Work to be completed:
Reproduce the lines below exactly, starting at the one containing "Given: Click the" and stopping at the final line.

Provided entries:
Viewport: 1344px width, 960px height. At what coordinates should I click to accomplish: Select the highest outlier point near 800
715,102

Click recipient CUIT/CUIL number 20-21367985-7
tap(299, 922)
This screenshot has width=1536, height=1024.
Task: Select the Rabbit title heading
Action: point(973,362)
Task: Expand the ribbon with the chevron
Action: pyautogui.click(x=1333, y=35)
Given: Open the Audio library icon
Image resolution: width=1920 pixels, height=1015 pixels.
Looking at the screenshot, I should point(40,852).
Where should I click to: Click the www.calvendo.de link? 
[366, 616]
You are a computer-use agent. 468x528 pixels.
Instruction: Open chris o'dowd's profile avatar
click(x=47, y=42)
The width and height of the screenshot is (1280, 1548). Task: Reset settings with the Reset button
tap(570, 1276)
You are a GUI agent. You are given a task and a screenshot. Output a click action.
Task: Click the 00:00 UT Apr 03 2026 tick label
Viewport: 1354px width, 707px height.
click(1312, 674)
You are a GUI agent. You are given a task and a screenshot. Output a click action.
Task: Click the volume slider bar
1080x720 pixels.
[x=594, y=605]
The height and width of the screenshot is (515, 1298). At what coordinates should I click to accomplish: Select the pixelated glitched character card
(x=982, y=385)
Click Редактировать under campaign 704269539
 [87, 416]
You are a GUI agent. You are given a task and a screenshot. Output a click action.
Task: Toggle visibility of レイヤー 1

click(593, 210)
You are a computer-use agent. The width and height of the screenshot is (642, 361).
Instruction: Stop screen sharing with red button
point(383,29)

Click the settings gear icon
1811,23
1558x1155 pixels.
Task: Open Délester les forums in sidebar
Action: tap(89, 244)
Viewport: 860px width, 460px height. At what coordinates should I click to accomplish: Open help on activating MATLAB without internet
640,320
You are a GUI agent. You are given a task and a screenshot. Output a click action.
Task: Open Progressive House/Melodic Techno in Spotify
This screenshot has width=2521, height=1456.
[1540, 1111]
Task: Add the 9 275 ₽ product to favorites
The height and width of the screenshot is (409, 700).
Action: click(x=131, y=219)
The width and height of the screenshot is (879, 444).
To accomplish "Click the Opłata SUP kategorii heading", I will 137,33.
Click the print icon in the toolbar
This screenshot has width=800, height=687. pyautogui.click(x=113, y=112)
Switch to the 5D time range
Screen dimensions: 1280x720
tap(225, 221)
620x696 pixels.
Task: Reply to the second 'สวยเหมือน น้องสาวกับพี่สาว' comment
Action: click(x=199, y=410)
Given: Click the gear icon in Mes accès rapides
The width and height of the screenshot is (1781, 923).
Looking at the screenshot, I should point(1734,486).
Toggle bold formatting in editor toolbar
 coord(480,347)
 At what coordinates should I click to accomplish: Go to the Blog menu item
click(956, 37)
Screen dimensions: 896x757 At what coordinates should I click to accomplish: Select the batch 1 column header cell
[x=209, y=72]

Solution:
Given: Click the gear icon in Mes accès rapides
The width and height of the screenshot is (1781, 923).
Looking at the screenshot, I should point(1734,486).
Toggle bold formatting in editor toolbar
 coord(480,347)
 At what coordinates should I click to accomplish: Go to the Blog menu item
click(956, 37)
Screen dimensions: 896x757 At what coordinates should I click to accomplish: Select the batch 1 column header cell
[x=209, y=72]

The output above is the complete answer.